Stylin' and Profilin'

Mason Maniacal calmly sat down at the poker table in his basement, it was he and Queen Bee's turn to host the monthly schmuck poker game. Will O' The Wisp dealt him into the next hand. Hand sucked, not too much he could do with it. He studied the faces of the five other schmucks around the table. Willow looked like she was about to pop from laughter, Quizzler's eyes were watering, Dr. Neutron had his hand over his mouth, Melinda Muse's face wore the same stoic expression it always did, one perfected from years of walking the runway. Queen Bee, Mason's wife, bit her lip, he knew she was trying not to laugh at him.

Mason folded his hand, flinging the cards hard across the table. "I fold. Okay, out with it! All of youse! Get it out of your systems right now.....or else." He shouted menacingly.

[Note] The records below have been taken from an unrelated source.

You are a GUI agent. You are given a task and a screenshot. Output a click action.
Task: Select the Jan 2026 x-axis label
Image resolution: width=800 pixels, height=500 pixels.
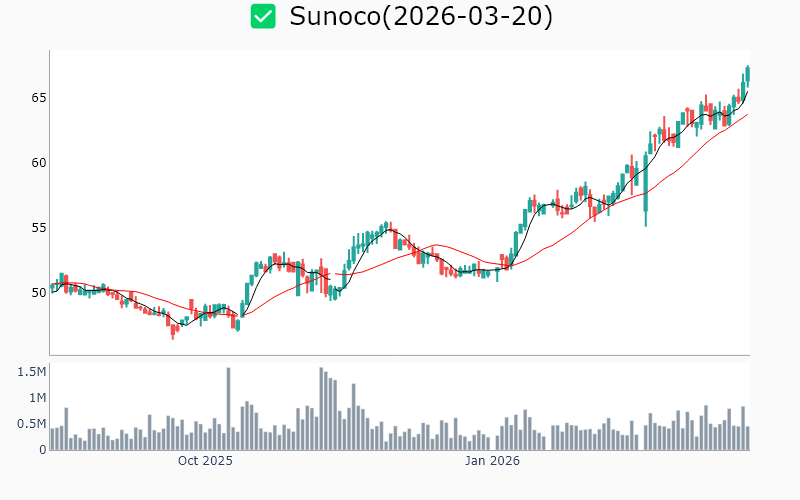click(492, 461)
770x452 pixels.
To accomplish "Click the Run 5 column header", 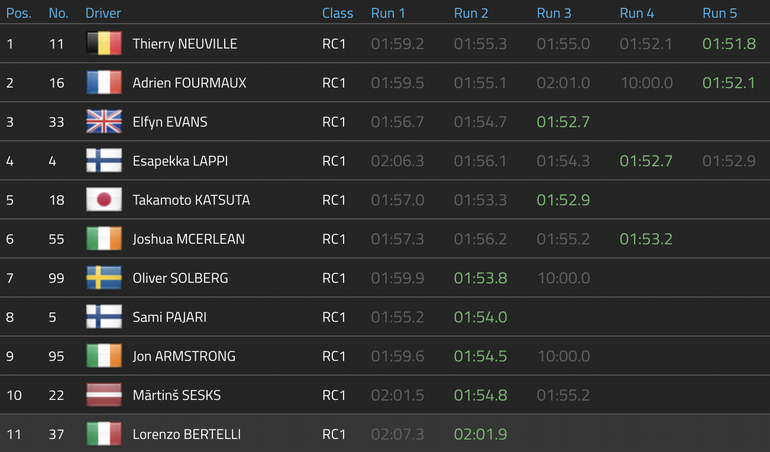I will [720, 13].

Willow broke first. "You look like Axl Rose after a three day bender in Candyland!" She sputtered out. Everyone laughed, except Mason.

Neutron followed up. "No, no, no. He's going through a Justin Timberlake phase. Are your cornrows going to bring sexy back sometime this decade Mason?" More laughter. Mason played with the stack of poker chips in front of him, quietly.

"Wrong again, doc. He's going for a genderbent, heroin chic Pippy Longstockings. Even his face is turning red, matches the hair. Screams mid-life crisis." Melinda Muse mused.

Quizzler could barely contain himself. "Wish I'd known this was a costume party, although nobody is going to beat Mason's Kevin Federline costume. Really nailed the part, you married up just like he did!"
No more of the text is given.